Settlement Agreements can be beneficial to the employee as sometimes bringing about a tribunal claim can be costly, not only in the financial sense but also in the emotional sense. Claims can take a long time to get to a tribunal hearing, they can be incredibly drawn out and, of course, there’s no guarantee of the outcome.  A settlement agreement, therefore, offers an individual the opportunity to resolve matters swiftly and to have an element of certainty, i.e. the sum and/or reference which is agreed by way of a consideration.

The benefit to the organisation is similar in so far as the matter can be resolved swiftly, it also limits the ability of an individual to bring about a claim and thus reduces any damage to reputation.

One thing that is vitally important, however, is those organisations that use settlement agreements must monitor and track these carefully. Whilst the content of the settlement agreement cannot be disclosed as the terms are confidential, organisations must tune into how and when settlement agreements are used as these could be masking unacceptable behaviours, leadership practices and cultures within an organisation. Bullying, harassment and victimisation may go undetected, particularly if there is a lack of correlation between any grievances raised and subsequent settlement agreements.

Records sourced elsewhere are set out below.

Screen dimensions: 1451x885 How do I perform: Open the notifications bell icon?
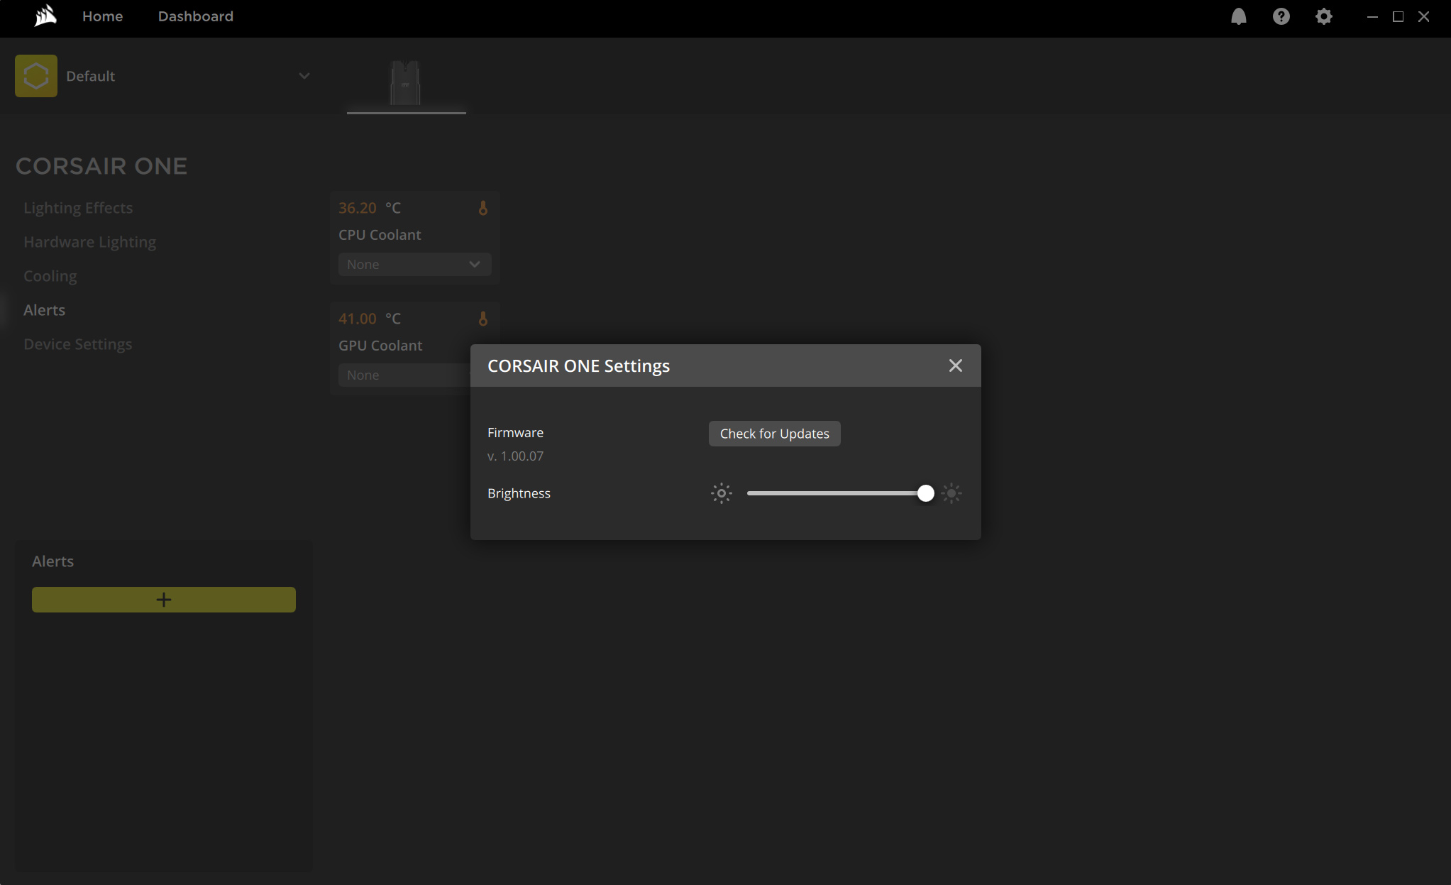1238,16
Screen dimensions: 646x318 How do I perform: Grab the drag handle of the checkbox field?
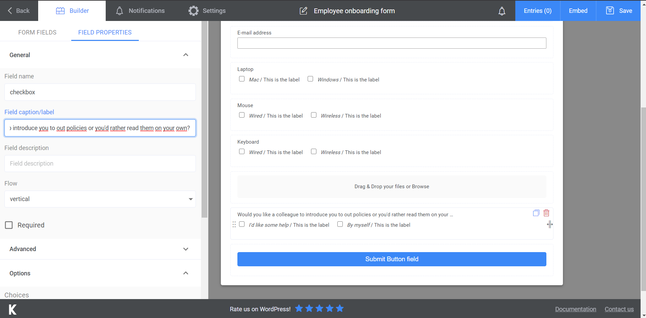234,224
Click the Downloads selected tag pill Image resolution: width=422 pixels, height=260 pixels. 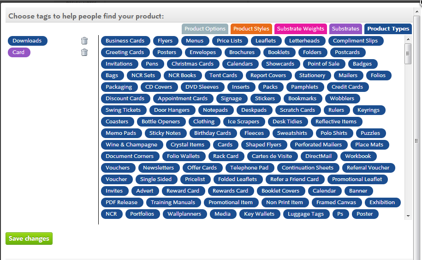28,41
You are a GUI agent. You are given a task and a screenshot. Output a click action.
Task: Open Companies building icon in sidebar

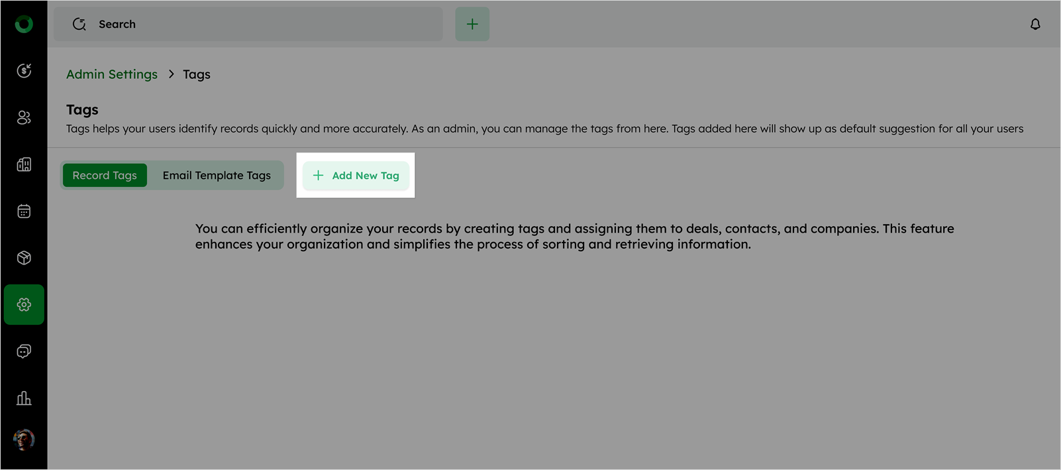(24, 164)
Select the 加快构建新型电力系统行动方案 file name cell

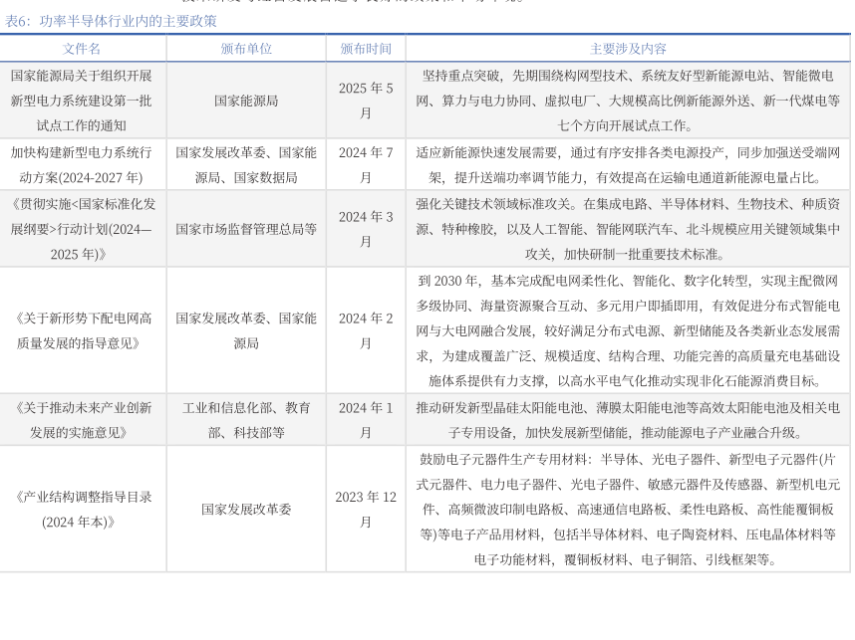[82, 165]
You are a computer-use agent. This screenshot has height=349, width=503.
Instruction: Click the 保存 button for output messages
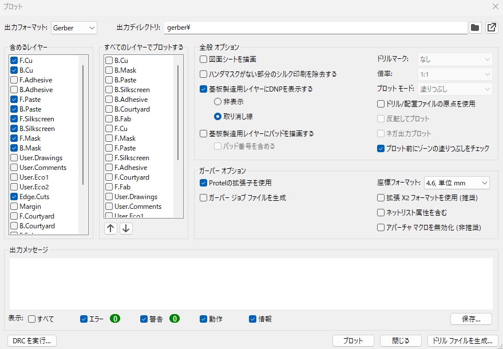point(471,319)
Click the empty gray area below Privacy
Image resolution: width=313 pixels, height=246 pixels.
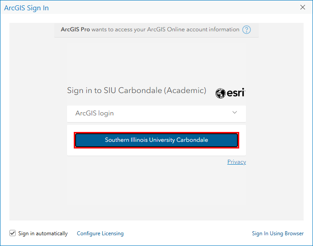[x=157, y=192]
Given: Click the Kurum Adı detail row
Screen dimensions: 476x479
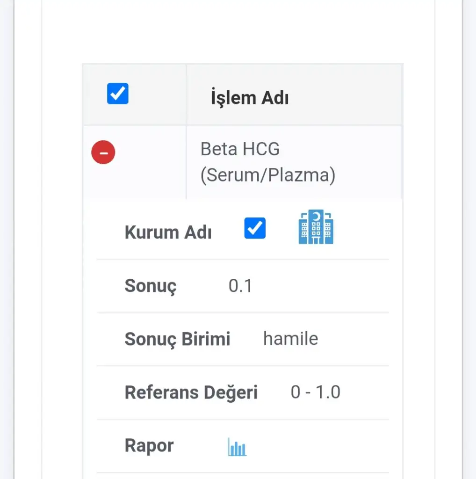Looking at the screenshot, I should point(243,229).
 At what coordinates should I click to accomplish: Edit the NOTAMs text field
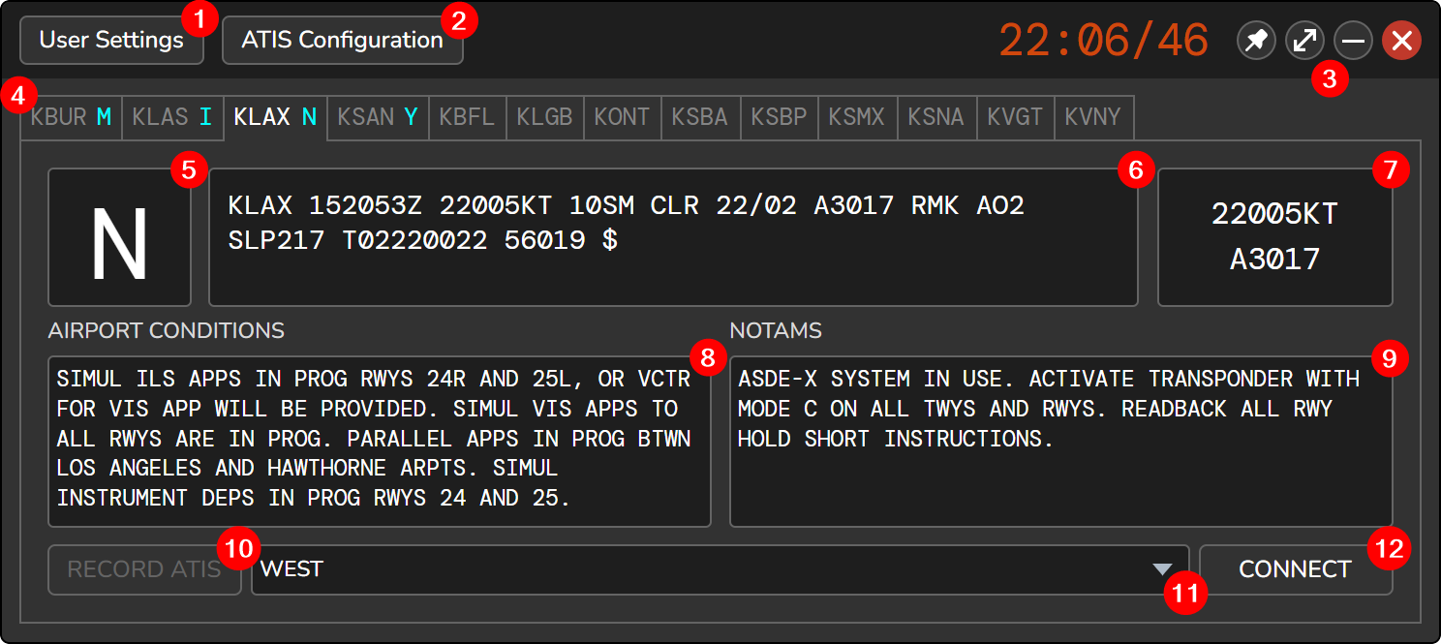pos(1060,441)
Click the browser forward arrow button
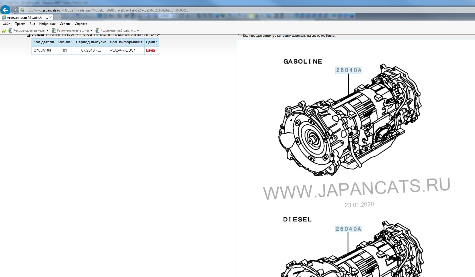 coord(15,10)
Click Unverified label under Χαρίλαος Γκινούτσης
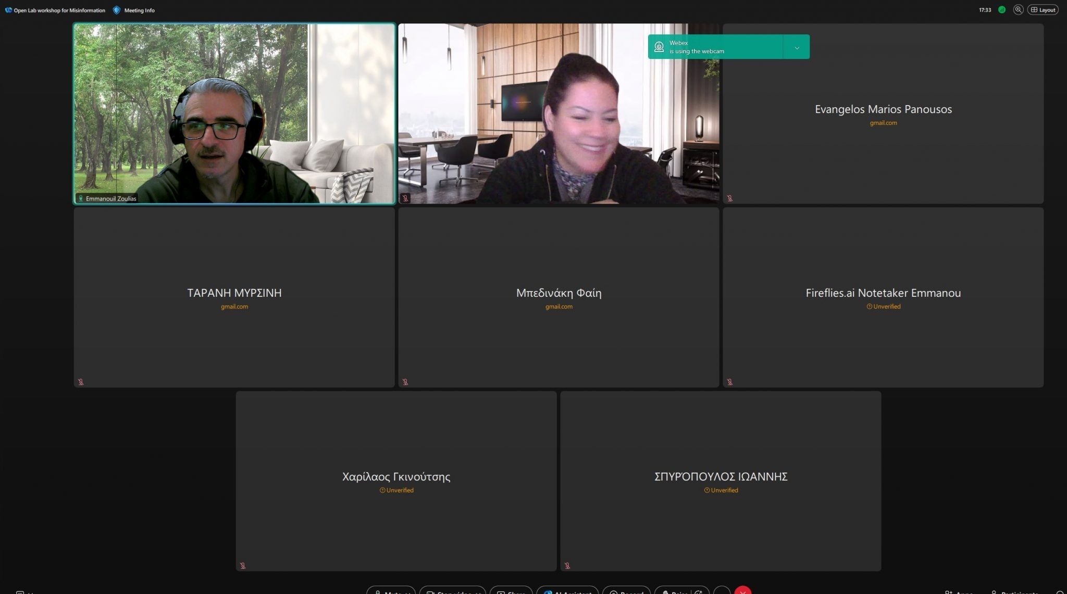1067x594 pixels. 396,490
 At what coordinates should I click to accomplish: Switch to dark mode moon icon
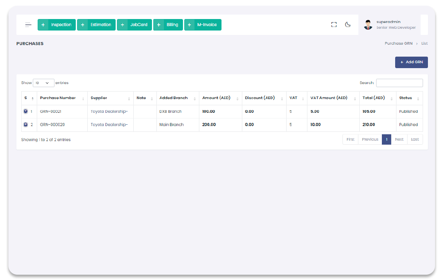(348, 25)
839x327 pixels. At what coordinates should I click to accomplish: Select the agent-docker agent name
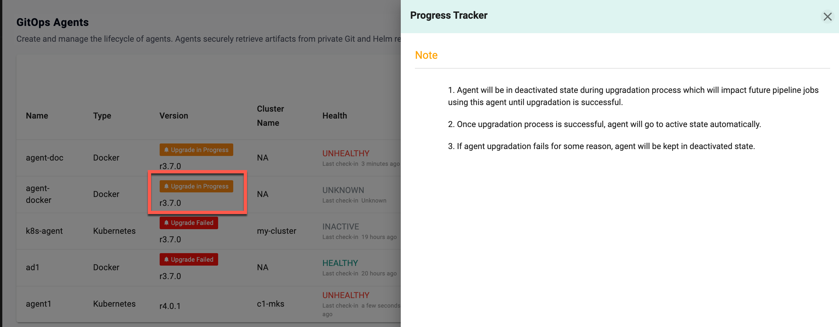[38, 194]
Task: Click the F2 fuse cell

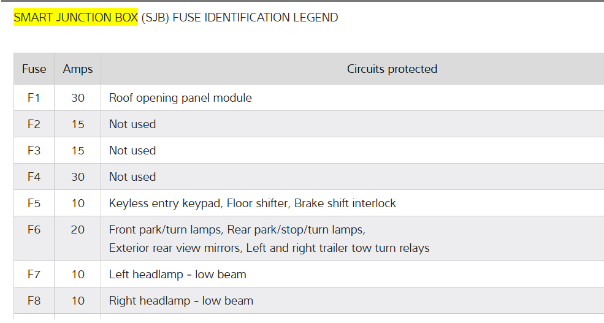Action: [x=34, y=124]
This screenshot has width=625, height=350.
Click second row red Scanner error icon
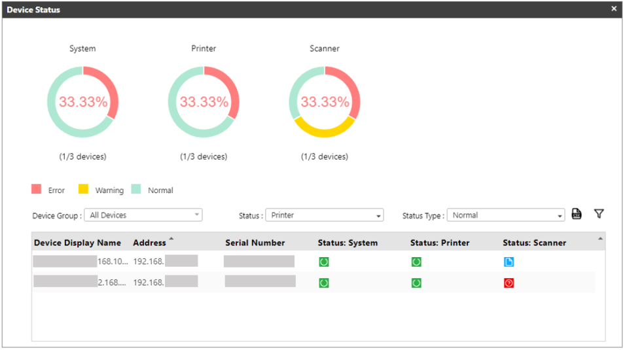point(509,283)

Other concerns, of course, raised in relation to settlement agreements are the so-called ‘gagging clauses’. Whilst the terms of a settlement agreement remain confidential, they won’t stipulate that an individual can’t report to an authority any malpractice which may constitute a protected whistleblowing allegation. Whistleblowing is a complex matter and probably the subject for another blog, in the meantime there is a lot of advice from the government.

Settlement agreements, at best, can offer a win/win to both parties. At worst, however, they can mask discriminatory practices, breaches of health and safety or unlawful leadership behaviours which, if left undetected or unchallenged can cause irrecoverable damage to a company’s reputation and can leave long lasting effects on the individuals concerned.